Work to complete
Report how many lines in the listing below include the word "filter". Write nothing besides the number.

Input for this task
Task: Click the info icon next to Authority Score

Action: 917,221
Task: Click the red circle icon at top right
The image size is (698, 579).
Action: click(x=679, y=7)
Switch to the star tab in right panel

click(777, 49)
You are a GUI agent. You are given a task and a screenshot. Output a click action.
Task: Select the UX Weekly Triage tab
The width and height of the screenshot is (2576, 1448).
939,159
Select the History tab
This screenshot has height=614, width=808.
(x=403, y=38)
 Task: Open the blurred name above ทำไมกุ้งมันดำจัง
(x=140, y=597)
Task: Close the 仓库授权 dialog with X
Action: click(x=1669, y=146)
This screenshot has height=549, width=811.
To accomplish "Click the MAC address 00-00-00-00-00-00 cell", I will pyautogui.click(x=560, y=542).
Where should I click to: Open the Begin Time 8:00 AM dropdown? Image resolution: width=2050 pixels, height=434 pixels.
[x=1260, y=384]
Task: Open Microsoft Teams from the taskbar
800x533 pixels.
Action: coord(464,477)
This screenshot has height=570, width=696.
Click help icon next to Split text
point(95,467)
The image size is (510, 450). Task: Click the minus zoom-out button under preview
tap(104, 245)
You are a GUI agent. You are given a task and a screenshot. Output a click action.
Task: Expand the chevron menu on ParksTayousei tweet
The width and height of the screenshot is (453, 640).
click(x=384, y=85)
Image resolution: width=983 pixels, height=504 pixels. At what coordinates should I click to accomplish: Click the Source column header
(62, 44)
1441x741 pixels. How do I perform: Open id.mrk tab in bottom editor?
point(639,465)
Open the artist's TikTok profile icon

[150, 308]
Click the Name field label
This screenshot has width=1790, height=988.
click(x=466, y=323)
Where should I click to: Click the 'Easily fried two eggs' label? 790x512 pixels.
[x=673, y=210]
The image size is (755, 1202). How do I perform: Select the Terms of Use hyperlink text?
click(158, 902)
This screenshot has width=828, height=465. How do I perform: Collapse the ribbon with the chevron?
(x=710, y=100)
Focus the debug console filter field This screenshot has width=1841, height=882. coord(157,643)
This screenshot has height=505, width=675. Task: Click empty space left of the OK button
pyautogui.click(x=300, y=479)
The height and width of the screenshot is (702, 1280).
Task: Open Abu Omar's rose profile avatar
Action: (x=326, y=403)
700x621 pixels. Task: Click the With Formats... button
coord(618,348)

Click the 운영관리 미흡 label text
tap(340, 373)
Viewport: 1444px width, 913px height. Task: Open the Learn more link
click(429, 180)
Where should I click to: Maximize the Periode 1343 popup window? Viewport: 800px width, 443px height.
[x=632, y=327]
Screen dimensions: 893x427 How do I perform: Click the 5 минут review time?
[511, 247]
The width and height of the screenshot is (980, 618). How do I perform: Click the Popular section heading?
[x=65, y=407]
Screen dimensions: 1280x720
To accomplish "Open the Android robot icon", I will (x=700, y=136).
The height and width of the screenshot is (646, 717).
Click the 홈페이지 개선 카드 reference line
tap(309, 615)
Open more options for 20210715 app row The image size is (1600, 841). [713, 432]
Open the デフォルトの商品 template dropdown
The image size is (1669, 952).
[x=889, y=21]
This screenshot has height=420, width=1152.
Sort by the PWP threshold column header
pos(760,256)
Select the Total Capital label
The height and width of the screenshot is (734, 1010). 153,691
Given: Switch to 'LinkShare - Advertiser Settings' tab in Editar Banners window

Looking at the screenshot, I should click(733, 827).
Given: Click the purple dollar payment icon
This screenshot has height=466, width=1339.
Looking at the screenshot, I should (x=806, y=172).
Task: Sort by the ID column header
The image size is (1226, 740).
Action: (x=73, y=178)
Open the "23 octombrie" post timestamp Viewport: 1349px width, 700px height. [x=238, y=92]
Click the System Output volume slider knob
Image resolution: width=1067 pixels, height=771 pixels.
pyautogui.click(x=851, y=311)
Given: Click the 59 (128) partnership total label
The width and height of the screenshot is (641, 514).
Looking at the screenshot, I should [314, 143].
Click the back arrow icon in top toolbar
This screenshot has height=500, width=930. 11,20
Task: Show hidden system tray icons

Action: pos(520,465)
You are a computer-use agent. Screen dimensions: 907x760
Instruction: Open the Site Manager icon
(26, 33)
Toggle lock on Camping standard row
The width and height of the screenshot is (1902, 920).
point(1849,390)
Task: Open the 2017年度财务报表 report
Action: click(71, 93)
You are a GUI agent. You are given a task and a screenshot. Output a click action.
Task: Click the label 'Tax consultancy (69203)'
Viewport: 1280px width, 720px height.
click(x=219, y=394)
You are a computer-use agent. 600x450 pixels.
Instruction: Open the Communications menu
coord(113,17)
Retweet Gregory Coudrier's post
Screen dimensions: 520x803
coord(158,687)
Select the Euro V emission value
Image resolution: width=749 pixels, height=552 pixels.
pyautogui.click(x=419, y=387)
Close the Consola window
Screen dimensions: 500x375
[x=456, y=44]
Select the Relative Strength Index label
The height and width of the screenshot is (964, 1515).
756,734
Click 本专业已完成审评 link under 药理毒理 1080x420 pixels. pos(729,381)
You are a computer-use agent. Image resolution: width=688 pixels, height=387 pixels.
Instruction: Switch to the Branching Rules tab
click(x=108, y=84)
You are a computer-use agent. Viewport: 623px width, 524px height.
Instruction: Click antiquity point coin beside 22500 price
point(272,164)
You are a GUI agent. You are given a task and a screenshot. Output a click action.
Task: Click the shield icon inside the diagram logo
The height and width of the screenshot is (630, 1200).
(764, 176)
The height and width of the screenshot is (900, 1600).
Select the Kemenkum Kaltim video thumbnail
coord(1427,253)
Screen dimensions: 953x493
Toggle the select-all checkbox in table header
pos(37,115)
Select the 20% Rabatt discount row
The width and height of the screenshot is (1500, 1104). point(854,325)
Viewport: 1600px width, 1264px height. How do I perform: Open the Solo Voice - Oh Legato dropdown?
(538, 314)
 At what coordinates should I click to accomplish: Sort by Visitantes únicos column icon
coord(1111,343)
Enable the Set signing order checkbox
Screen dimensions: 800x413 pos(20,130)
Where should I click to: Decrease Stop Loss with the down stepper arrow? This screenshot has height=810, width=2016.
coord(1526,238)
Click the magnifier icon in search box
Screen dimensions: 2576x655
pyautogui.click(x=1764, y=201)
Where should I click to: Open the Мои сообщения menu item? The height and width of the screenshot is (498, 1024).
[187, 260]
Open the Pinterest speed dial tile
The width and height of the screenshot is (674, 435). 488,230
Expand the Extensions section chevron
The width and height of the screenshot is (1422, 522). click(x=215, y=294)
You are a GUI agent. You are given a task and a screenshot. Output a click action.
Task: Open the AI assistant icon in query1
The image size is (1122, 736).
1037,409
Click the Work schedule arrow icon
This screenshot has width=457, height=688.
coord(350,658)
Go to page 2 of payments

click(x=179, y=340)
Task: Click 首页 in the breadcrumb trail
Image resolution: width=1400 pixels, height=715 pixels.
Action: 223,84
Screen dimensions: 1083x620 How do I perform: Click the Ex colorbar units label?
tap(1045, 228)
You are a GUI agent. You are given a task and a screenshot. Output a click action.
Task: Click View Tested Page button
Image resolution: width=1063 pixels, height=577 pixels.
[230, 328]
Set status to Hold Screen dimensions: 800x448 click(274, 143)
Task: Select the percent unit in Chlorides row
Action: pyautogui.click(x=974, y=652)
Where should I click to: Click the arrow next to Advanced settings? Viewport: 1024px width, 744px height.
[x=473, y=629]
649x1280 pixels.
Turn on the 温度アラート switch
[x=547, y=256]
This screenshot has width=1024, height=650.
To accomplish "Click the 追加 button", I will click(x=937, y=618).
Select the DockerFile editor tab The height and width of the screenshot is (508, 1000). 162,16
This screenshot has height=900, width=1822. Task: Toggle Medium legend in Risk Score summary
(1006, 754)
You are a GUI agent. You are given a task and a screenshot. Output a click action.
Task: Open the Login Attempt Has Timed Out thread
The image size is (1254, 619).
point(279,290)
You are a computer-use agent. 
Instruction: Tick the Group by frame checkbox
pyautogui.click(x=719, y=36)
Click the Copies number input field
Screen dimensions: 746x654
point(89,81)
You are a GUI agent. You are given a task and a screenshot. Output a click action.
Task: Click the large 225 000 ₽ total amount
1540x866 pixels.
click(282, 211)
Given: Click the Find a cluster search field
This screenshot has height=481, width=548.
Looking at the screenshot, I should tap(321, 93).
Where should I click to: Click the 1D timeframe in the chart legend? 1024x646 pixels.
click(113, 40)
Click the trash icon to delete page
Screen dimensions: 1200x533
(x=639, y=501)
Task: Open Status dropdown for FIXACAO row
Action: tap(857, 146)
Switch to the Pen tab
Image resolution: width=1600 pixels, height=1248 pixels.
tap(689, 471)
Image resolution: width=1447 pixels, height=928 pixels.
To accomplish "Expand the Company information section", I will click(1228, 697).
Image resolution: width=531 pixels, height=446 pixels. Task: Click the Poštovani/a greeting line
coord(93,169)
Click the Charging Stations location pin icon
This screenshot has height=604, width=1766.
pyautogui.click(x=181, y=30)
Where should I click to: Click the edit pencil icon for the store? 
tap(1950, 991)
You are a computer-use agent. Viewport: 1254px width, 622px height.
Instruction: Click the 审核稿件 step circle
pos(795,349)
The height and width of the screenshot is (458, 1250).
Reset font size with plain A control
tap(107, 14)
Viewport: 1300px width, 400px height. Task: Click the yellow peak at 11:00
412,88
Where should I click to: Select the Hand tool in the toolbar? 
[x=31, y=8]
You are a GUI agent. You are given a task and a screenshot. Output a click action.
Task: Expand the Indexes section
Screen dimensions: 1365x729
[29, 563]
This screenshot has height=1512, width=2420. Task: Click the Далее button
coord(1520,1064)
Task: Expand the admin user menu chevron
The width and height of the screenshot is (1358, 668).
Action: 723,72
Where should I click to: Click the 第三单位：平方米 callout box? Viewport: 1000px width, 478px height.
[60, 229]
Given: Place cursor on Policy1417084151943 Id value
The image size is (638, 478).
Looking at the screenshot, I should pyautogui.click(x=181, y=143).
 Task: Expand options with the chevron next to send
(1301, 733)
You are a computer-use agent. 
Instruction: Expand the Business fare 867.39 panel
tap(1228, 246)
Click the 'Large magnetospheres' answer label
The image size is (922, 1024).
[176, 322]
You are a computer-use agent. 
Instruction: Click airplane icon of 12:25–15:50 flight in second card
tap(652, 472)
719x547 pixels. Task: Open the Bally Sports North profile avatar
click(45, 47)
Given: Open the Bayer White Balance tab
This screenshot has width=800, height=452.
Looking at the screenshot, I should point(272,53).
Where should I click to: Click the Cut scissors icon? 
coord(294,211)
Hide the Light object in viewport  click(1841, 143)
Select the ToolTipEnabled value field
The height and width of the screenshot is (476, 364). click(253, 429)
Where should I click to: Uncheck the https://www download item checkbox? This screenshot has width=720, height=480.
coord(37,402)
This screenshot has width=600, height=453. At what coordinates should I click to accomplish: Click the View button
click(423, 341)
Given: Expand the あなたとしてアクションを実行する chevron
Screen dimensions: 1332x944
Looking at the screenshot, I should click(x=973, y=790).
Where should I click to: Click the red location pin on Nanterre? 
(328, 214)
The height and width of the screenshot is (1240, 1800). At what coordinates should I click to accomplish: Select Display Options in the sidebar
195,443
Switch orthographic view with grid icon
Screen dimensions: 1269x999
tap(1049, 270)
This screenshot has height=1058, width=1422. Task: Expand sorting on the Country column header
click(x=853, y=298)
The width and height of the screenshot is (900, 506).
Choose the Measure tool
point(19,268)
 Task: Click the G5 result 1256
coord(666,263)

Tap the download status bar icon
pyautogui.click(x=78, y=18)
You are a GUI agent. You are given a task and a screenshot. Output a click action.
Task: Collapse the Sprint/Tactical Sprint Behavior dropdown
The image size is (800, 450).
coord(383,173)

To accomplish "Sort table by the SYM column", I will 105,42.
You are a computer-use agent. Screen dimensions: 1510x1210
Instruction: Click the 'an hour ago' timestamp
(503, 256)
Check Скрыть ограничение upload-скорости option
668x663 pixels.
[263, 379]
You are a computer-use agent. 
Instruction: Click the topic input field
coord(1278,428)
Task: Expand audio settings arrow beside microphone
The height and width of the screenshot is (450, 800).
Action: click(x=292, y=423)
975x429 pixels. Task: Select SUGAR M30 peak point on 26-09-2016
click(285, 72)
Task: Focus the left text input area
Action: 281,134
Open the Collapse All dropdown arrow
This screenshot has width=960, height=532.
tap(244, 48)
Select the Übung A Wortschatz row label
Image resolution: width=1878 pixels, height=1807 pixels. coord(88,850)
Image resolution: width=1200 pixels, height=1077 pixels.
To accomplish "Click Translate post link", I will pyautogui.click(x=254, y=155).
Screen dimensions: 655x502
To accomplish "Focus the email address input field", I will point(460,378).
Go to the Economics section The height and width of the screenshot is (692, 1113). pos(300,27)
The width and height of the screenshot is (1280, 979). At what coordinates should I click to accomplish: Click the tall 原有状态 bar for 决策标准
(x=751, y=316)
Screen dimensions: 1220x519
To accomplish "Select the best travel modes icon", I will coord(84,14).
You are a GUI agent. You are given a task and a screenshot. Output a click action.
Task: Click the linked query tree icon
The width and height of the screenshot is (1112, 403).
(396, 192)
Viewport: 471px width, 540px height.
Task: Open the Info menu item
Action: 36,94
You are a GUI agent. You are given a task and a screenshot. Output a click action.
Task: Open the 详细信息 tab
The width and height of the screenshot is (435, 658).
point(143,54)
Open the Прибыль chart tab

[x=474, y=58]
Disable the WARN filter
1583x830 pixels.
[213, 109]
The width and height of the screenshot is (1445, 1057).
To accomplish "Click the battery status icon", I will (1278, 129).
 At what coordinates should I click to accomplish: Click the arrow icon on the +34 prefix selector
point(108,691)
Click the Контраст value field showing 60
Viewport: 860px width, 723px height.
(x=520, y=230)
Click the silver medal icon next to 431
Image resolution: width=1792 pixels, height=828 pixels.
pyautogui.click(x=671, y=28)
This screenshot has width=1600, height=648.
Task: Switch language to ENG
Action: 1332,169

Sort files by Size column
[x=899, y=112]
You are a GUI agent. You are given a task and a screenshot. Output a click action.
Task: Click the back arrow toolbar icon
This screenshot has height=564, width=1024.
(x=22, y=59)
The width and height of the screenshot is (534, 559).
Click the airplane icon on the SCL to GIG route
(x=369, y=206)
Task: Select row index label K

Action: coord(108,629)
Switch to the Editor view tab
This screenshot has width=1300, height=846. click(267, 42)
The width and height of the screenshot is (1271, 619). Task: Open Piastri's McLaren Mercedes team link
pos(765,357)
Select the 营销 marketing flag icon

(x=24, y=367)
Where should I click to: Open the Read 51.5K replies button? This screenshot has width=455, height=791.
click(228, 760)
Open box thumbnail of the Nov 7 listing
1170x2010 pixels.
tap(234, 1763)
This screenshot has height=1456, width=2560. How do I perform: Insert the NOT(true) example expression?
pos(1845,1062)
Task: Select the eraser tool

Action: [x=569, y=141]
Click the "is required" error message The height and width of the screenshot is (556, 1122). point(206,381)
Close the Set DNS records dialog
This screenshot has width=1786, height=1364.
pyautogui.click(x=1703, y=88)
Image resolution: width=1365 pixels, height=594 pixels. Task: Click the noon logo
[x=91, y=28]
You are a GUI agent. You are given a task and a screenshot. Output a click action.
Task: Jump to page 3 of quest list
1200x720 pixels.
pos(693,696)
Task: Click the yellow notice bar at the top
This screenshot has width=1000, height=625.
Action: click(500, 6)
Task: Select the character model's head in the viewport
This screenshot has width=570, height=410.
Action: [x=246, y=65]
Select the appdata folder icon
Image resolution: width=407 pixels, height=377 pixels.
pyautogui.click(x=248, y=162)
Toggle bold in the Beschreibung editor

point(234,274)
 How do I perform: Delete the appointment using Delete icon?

Result for this exercise
2